## THE TASK
Using the 2025 New Zealand electoral calendar below, decide whether each statement agrees with it. Answer yes or no for each, and quote the words that settle it. (a) The Tāmaki Makaurau by-election took place on 6 September. (b) The Green Party selected Shane Jones as deputy party leader. (c) The Mangaia mayoral by-election took place in April.

## PASSAGE GIVEN
══════

= 2025 New Zealand electoral calendar =

This is a list of elections that were held in New Zealand and associated states and territories in 2025. Included are any local or national elections or by-elections, as well as elections to iwi governing bodies, and any party leadership votes.

== Overview of key electoral events ==
=== Parliamentary by-elections ===

| Date | Electorate | MP before |  | MP after |  |
|---|---|---|---|---|---|
| 6 September | Tāmaki Makaurau |  | Takutai Tarsh Kemp (TPM) |  | Oriini Kaipara (TPM) |

=== Party leadership votes ===

| Date | Party |  | Role | Person before | Person after | Support | Voters |
| 9–10 August |  | Green | Co-leaders | Marama Davidson | Marama Davidson | >75% | Green local branch delegates |
| Chlöe Swarbrick | Chlöe Swarbrick | >75% |
| 17 September |  | NZ First | Deputy | Vacant | Shane Jones | 8 / 8 | NZ First MPs |
| 16 November |  | TOP | Leader | Vacant | Qiulae Wong | ? | TOP board members |

=== Local elections ===
==== Territorial authorities representing over 100k people ====

| Date | Council | Council control before |  | Mayor before |  | Council control after |  | Mayor after |  |
|---|---|---|---|---|---|---|---|---|---|
| 11 October | Auckland |  | No majority |  | Wayne Brown |  | No majority |  | Wayne Brown (Fix AKL) |
| 11 October | Christchurch |  | No majority |  | Phil Mauger |  | No majority |  | Phil Mauger |
| 11 October | Wellington |  | No majority |  | Tory Whanau (GRN) |  | No majority |  | Andrew Little (LAB) |
| 11 October | Hamilton |  | No majority |  | Paula Southgate |  | No majority |  | Tim Macindoe |
| 11 October | Dunedin |  | No majority |  | Jules Radich |  | No majority |  | Sophie Barker |
| 11 October | Lower Hutt |  | No majority |  | Campbell Barry (LAB) |  | No majority |  | Ken Laban |
| 11 October | Whangārei |  | No majority |  | Vince Cocurullo |  | No majority |  | Ken Couper |

==== Regional councils representing over 100k people ====

| Date | Council | Council control before |  | Council control after |  |
|---|---|---|---|---|---|
| 11 October | Canterbury |  | No majority |  | No majority |
| 11 October | Greater Wellington |  | No majority |  | No majority |
| 11 October | Waikato |  | No majority |  | No majority |
| 11 October | Bay of Plenty |  | No majority |  | No majority |
| 11 October | Horizons |  | No majority |  | No majority |
| 11 October | Otago |  | No majority |  | No majority |
| 11 October | Northland |  | No majority |  | No majority |
| 11 October | Hawke's Bay |  | No majority |  | No majority |
| 11 October | Taranaki |  | No majority |  | No majority |
| 11 October | Southland |  | No majority |  | No majority |

=== Local referendums ===

| Date | Jurisdiction | Subject | For | % | Against | % | Result |
|---|---|---|---|---|---|---|---|
| 11 October | Various | Māori wards | 542,134 | 50.25 | 467,923 | 43.37 | 18 councils for; 24 councils against |
| 11 October | Lower Hutt | Amalgamation | 17,429 | 54.96 | 14,283 | 45.04 | Pro-amalgamation |
| 11 October | Porirua | Amalgamation | 9,581 | 56.43 | 7,399 | 43.57 | Pro-amalgamation |

=== Iwi elections ===

| Date | Iwi | Role | Person before | Person after | Support | Voters |
|---|---|---|---|---|---|---|
| 24 April | Ngāti Kahungunu | Chair | Bayden Barber | Bayden Barber | 62% | Iwi members |

== April to June ==
- 24 April: Ngāti Kahungunu iwi elections
- 29 April: Tauranga City Council by-election in the Māori ward
- 27 May: Mangaia mayoral by-election

== July to September ==
- 9–10 August: Confirmation vote of Green Party co-leaders held at their AGM per party constitution

- 6 September: Tāmaki Makaurau by-election
- 17 September: New Zealand First caucus selects Shane Jones as deputy party leader.

══════

## MATERIAL PROVIDED
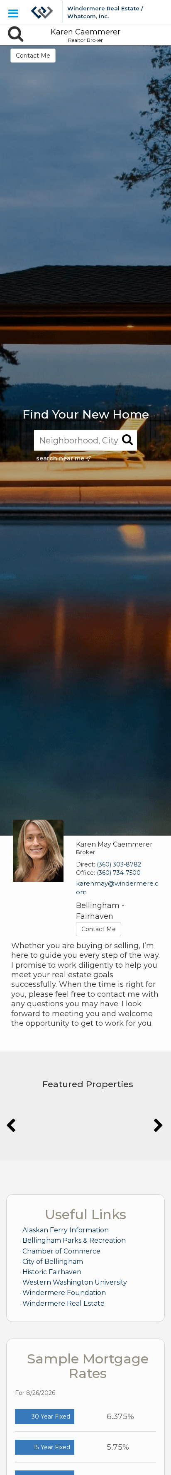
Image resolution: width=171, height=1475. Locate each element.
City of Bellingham (52, 1262)
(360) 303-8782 (119, 864)
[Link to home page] (42, 12)
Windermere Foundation (64, 1293)
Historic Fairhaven (51, 1272)
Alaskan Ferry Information (65, 1230)
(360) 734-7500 (119, 872)
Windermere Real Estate (63, 1303)
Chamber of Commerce (61, 1251)
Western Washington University (74, 1282)
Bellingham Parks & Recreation (74, 1240)
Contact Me (33, 55)
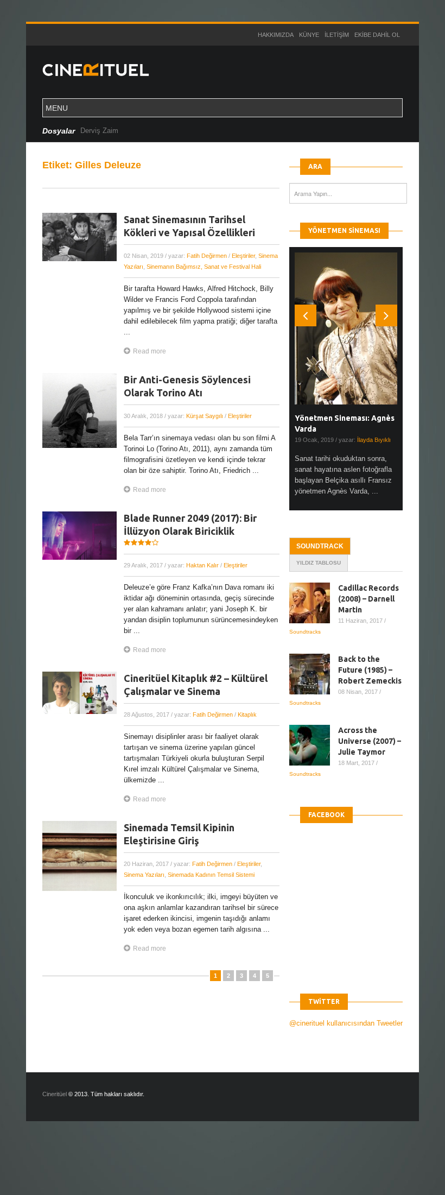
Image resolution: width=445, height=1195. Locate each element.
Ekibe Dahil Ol (377, 34)
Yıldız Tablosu (318, 563)
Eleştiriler (243, 255)
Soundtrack (320, 546)
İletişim (337, 34)
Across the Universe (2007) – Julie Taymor (369, 741)
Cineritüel (54, 1094)
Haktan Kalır (202, 565)
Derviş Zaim (99, 131)
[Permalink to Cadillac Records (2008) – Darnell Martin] (313, 603)
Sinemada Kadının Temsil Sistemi (211, 874)
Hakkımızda (276, 34)
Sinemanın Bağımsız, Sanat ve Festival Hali (204, 266)
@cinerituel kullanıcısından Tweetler (346, 1023)
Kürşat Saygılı (204, 416)
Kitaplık (247, 714)
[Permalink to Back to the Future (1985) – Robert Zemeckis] (313, 674)
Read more (149, 351)
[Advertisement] (197, 1167)
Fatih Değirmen (207, 255)
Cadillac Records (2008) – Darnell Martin (368, 599)
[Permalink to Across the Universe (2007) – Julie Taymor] (313, 745)
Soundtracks (305, 632)
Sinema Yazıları (144, 874)
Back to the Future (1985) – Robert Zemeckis (370, 670)
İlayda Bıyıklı (374, 440)
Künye (309, 34)
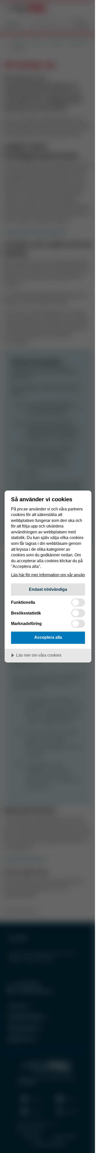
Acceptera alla (48, 637)
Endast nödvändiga (48, 589)
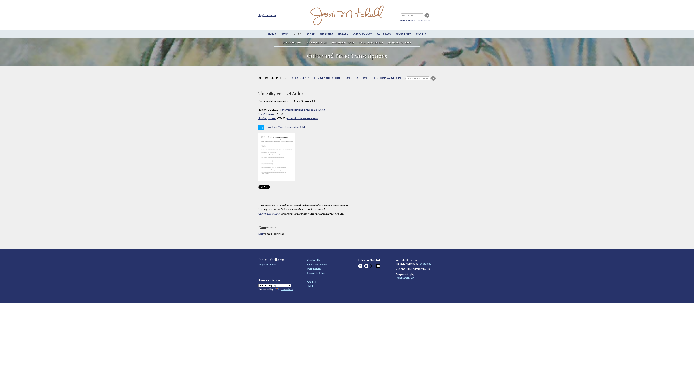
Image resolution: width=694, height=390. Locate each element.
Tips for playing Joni (387, 77)
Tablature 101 (300, 77)
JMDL (310, 285)
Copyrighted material (269, 213)
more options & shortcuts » (415, 20)
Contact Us (313, 260)
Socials (420, 34)
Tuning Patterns (356, 77)
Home (272, 34)
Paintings (384, 34)
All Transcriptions (272, 77)
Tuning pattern (267, 118)
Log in (261, 233)
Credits (311, 281)
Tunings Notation (327, 77)
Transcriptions (342, 42)
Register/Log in (267, 15)
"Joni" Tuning (265, 113)
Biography (403, 34)
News (284, 34)
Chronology (362, 34)
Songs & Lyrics (316, 42)
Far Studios (425, 263)
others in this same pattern (302, 118)
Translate (287, 289)
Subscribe (326, 34)
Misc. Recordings (371, 42)
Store (310, 34)
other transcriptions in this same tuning (302, 109)
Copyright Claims (317, 272)
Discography (292, 42)
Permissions (314, 268)
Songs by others (399, 42)
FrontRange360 (405, 277)
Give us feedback (317, 264)
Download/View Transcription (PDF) (286, 126)
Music (297, 34)
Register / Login (267, 264)
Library (343, 34)
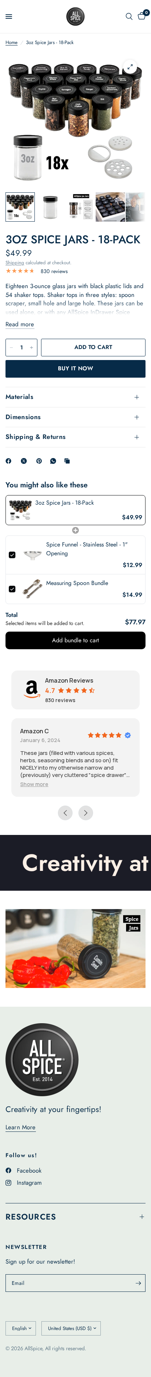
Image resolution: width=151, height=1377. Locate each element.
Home (11, 42)
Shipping (14, 262)
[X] (25, 461)
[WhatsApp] (54, 461)
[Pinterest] (40, 461)
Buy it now (75, 368)
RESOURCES (30, 1216)
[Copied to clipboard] (68, 461)
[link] (20, 510)
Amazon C (34, 731)
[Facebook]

══════

## SOLUTION
(a) Yes: "6 September: Tāmaki Makaurau by-election"
(b) No: "New Zealand First caucus selects Shane Jones as deputy party leader."
(c) No: "27 May: Mangaia mayoral by-election"